Andi Harun
Wali Kota Samarinda dua periode yang berfokus pada pembangunan infrastruktur, ekonomi, dan sumber daya manusia.
Biografi
Andi Harun adalah Wali Kota Samarinda, Kalimantan Timur, menjabat untuk periode 2021–2025 dan 2025–2030. Ia lahir di Bone, Sulawesi Selatan, pada 12 Desember 1972. Sebelum menjadi wali kota, Andi Harun merupakan anggota DPRD Provinsi Kalimantan Timur selama lima periode dari tahun 1999 hingga 2020. Dalam Pilkada Samarinda 2020, Andi Harun berpasangan dengan Rusmadi Wongso dan berhasil memenangkan pemilihan. Pada Pilkada 2024, ia kembali terpilih sebagai Wali Kota Samarinda untuk periode kedua (2025–2030), kali ini berpasangan dengan Saefuddin Zuhri. Pelantikannya sebagai Wali Kota Samarinda periode 2025-2030 dilakukan di Istana Negara oleh Presiden Prabowo Subianto.
Andi Harun memiliki latar belakang pendidikan yang beragam. Ia meraih gelar Sarjana Teknik Pertambangan dari UVRI Makassar (2002), Sarjana Hukum dari UMI Makassar (2011), Magister Ilmu Ekonomi dari Universitas Mulawarman Samarinda (2007), dan Doktor Ilmu Hukum dari UMI Makassar (2016). Selain berkarir di politik, Andi Harun juga seorang pengusaha. Ia menjabat sebagai Komisaris Utama di PT Indoenergi Kaltim sejak 2005 dan Komisaris Utama PT REI Energy Investama sejak 2007. Andi Harun menikah dengan Rinda Wahyuni dan memiliki tiga orang anak.

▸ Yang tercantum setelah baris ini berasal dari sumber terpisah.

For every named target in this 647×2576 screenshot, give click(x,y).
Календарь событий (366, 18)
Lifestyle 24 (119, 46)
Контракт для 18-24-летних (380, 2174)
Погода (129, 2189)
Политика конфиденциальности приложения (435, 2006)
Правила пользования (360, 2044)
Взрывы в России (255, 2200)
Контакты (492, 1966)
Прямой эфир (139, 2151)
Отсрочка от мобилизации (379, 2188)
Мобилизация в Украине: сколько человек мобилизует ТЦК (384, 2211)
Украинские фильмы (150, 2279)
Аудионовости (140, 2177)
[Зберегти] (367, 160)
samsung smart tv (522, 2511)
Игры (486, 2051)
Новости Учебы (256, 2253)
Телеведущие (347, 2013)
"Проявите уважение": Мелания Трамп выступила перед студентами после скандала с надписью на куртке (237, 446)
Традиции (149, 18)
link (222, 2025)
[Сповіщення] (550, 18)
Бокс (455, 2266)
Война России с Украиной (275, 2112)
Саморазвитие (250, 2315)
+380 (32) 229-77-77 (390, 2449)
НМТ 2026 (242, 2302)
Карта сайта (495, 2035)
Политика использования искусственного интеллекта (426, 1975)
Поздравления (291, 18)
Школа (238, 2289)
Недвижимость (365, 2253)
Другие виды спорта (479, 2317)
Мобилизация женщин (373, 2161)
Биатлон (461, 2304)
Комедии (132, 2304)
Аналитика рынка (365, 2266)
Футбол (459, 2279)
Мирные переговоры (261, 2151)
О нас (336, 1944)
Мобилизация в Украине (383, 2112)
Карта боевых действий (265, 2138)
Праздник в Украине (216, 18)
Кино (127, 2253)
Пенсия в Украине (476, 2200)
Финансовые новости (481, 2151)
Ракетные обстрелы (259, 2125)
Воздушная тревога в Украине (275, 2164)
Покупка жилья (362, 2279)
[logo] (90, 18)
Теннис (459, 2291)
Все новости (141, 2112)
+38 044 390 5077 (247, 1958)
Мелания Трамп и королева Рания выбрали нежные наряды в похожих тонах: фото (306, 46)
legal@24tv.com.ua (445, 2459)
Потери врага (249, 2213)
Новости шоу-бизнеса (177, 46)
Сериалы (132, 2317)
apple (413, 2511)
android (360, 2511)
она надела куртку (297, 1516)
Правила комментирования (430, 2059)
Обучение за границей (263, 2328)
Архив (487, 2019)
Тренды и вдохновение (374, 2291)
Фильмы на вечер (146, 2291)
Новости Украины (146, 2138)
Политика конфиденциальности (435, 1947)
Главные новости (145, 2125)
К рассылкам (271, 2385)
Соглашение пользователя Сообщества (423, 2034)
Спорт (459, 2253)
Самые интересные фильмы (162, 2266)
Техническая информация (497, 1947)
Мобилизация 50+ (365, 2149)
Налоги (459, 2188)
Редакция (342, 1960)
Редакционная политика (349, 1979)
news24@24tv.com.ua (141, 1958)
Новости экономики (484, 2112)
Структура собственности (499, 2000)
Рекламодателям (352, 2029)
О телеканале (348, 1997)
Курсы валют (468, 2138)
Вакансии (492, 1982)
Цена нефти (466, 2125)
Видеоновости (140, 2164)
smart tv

Anak sulungnya, Muhammad Afif Reyhan, menjadi anggota DPRD Samarinda pada tahun 2021.
Perjalanan politik Andi Harun dimulai pada tahun 1999. Ia pernah menjadi Ketua Komisi E DPRD Provinsi Kalimantan Timur (1999–2004), Wakil Ketua DPRD Provinsi Kalimantan Timur (2004–2009), dan Wakil Ketua Komisi III DPRD Provinsi Kalimantan Timur (2009–2014). Andi Harun tercatat pernah bergabung dengan beberapa partai politik, termasuk PAN, Partai Patriot Pancasila, Golkar, dan Gerindra. Pada Juli 2024, Prabowo Subianto memberhentikan Andi Harun dari jabatannya sebagai Ketua DPD Gerindra Kalimantan Timur.

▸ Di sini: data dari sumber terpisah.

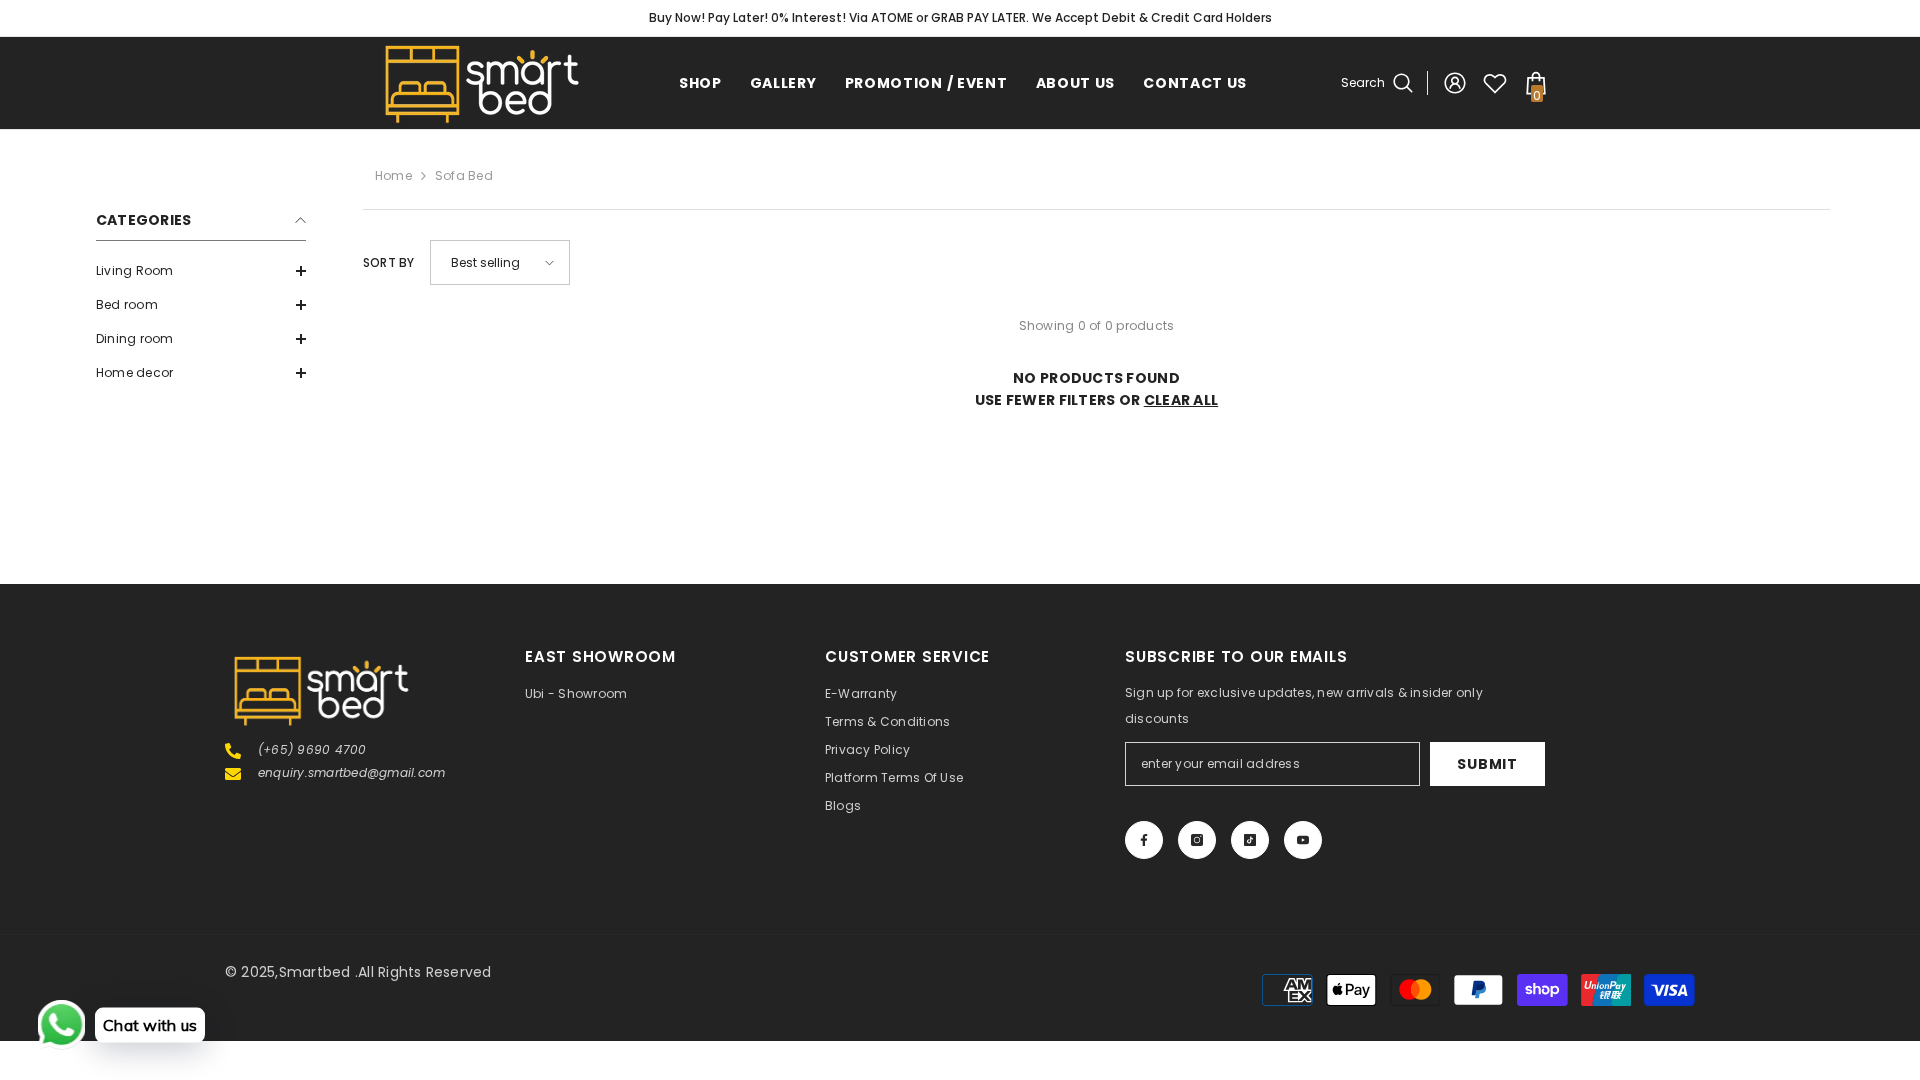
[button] (201, 271)
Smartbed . (318, 972)
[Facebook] (1144, 840)
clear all (1181, 400)
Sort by (389, 262)
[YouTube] (1303, 840)
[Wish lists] (1495, 83)
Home (393, 175)
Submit (1487, 764)
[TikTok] (1250, 840)
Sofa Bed (464, 175)
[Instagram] (1197, 840)
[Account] (1455, 83)
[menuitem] (201, 271)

Andi Harun dikenal sebagai sosok yang menekankan pentingnya pendidikan dan kerja keras. Ia menyampaikan bahwa latar belakang keluarga yang sederhana bukanlah penghalang untuk meraih kesuksesan. Ia juga menekankan pentingnya kejujuran, keberanian mengakui kesalahan, dan komitmen untuk memberikan manfaat bagi masyarakat dalam kepemimpinan.